La sentence est sévère : le 2 septembre 1871, Alexis Trinquet est condamné aux travaux forcés à perpétuité. Il sera soumis à la « transportation » (et non à la déportation) au bagne de Nouvelle-Calédonie, sur l’île Nou, juste en face de Nouméa. En tant que « transporté », il doit subir son exil parmi les condamnés de droit commun, plutôt qu’avec les exilés politiques qui rejoignaient l’île des Pins et l’île Ducos.
Le bagne commence pour lui à Toulon. La promiscuité avec ses codétenus, « condamnés pour assassinat, le reste pour vol, incendie et fausse monnaie », lui est insupportable. Le Courrier du Nord donne de ses nouvelles [9] :
Nous recevons de Toulon les détails suivants sur le séjour de Trinquet au bagne. […] Les autres forçats ont déjà pris Trinquet en grippe : ils l’appellent l’aristo, parce que Trinquet, sombre et farouche, s’isole dès que cela lui est possible, et ne répond jamais à leurs plaisanteries. Il semble ne pouvoir se résigner à porter le bonnet vert, qui est le signe distinctif des condamnés à perpétuité. Presque toujours il le tient à la main.

####

→ TÂCHE:
Répondez aux questions suivantes à partir du texte à analyser.
(a) À quelle date Alexis Trinquet est-il condamné aux travaux forcés à perpétuité ?
(b) Dans quelle ville le bagne commence-t-il pour lui ?
(c) Quel surnom les autres forçats lui donnent-ils ?

→ DONNÉES SOURCES:
####

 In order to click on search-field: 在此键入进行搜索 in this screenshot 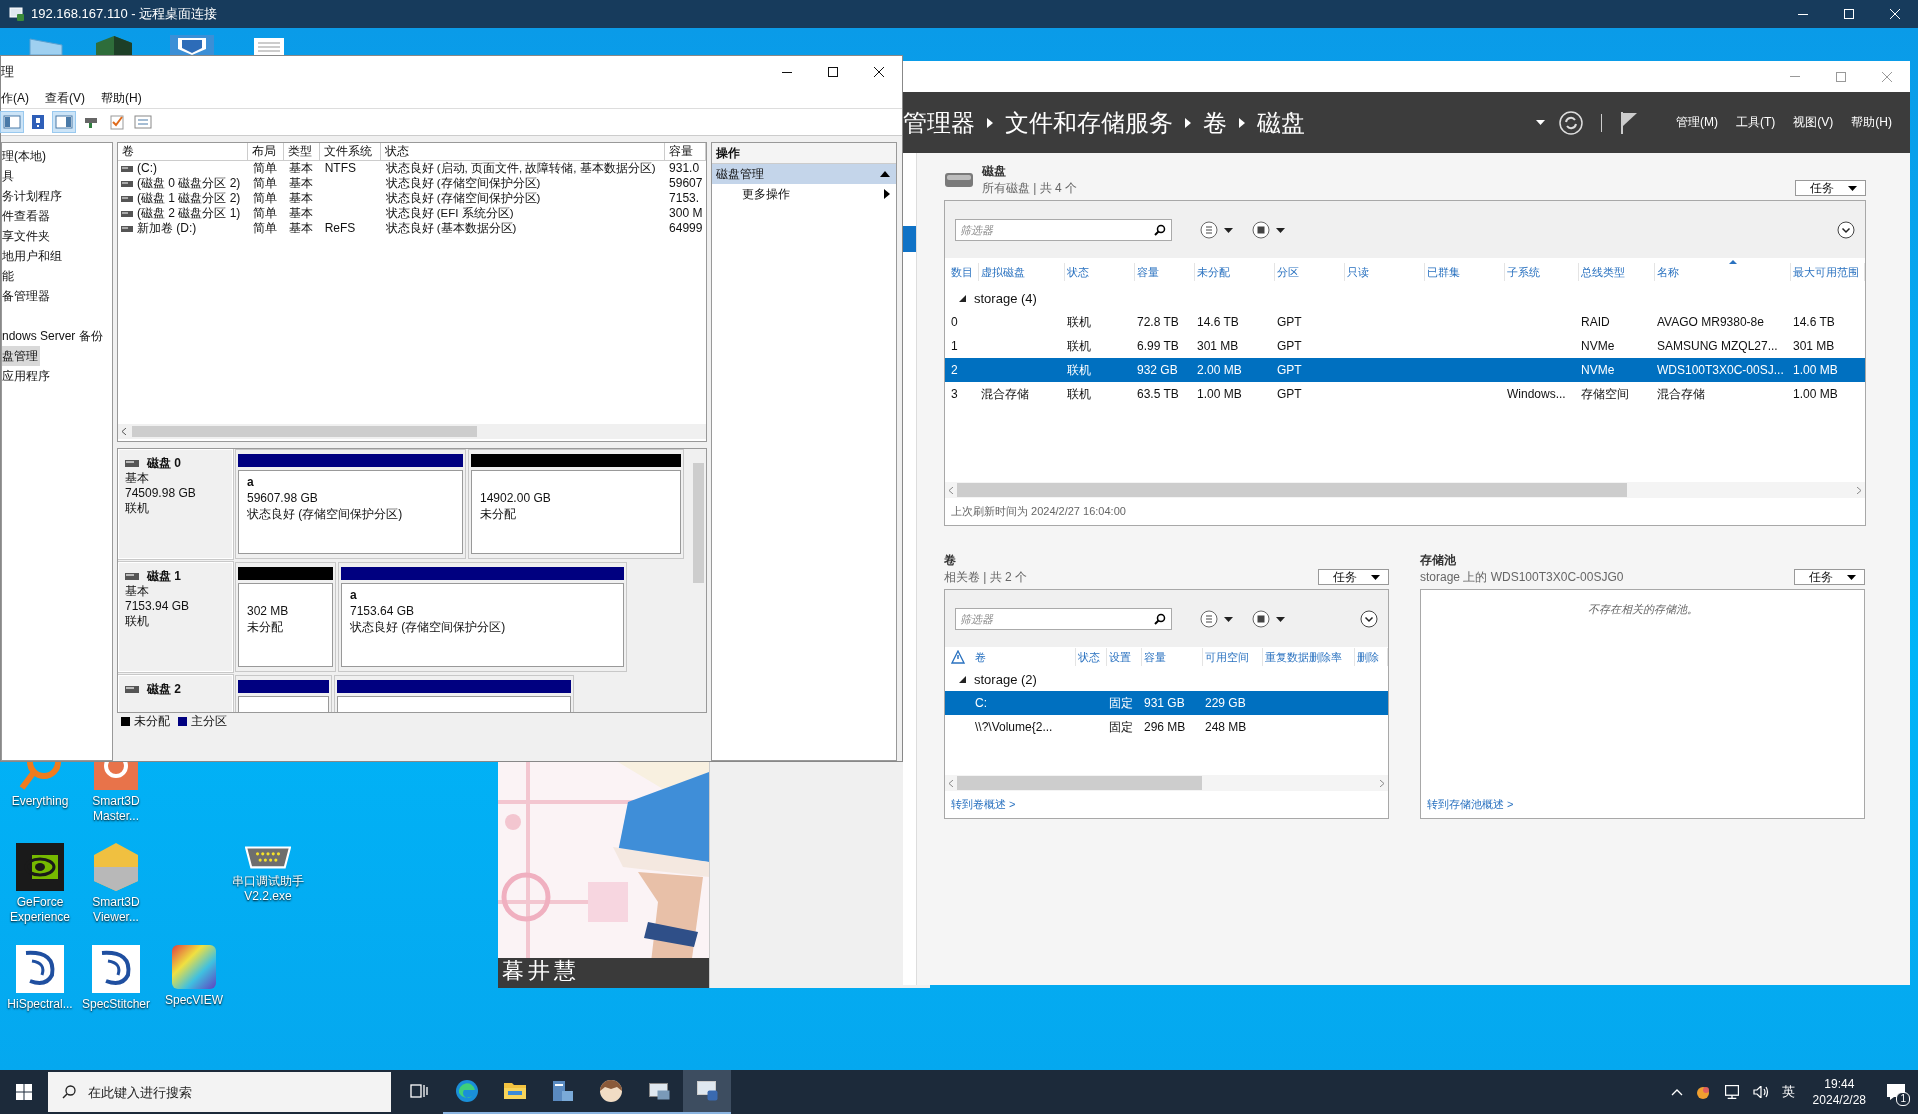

####

→ SOLUTION:
(a) Le 2 septembre 1871.
(b) À Toulon.
(c) L’aristo.